Entre los siglos XII y XIII, se comienzan a ordenar como convenía las piedras en las catedrales de Noyon (1140); Senlis y Laon (1153); París (1163); Poitiers (1166); Sens y Lisieux (1170); Soissons (1175); Bourges (1190); Chartres (1194); Rouen (1200); Reims (1211); Auxerre (1215); Le Mans (1217) y Amiens, cuyo laberinto grabado en el crucero aparece en la fotografía. Recorriéndole un día, me pregunté de nuevo: ¿Qué sucedió? ¿Quién era el mecenas de tamaño proyecto que parecía pretender cubrir de santidad media Europa?
En una época donde la población no era abundante y donde, a pesar de las mejoras económicas y el tímido resurgir de las ciudades, el comer era aún necesidad y no vicio, ¿de dónde salieron tantos artesanos cualificados?
Se ha calculado que entre 1150 y 1350, sólo en Francia, debieron extraerse de sus canteras millones de toneladas de piedra para todos estos proyectos religiosos; es decir, que hicieron falta más piedras de las que se necesitaron en Egipto para construir las pirámides.
Y como creemos que no puede ser un mero accidente histórico que la multiplicación de ojivas, arbotantes y otras audacias matemáticas y arquitectónicas coincida con la salida a escena de nuestros caballeros templarios, planteé en mi libro “Los templarios y la palabra perdida” una teoría según la cual esta fiebre constructora y el propio arte gótico forma parte de las misiones ocultas del Temple.

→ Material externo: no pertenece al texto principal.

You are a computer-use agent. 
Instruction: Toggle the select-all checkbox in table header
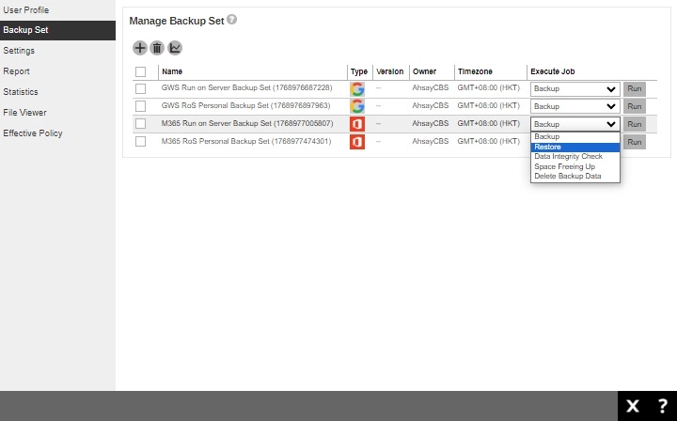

Según yo lo veo, lo que se pretendió fue democratizar el Secreto. ¿Qué Secreto? Sería largo de resumir en unos renglones cuando a ello he dedicado libros. A ellos remito al interesado.
Nace pues el arte gótico.
¿Es un arte nuevo o es herencia o perfección de los que antes hubo? En mi opinión, estamos ante algo nuevo. Una arquitectura con impulso ascensional, que obliga de inmediato, al entrar en una catedral, a alzar la mirada y erguir la columna por donde transita la serpiente Kundalini. Un arte que propone retos en sus arbotantes, arcos apuntados y bóvedas de arista, y que nos reta con enigmas irresolubles como los de los laberintos que adornan algunas de sus catedrales.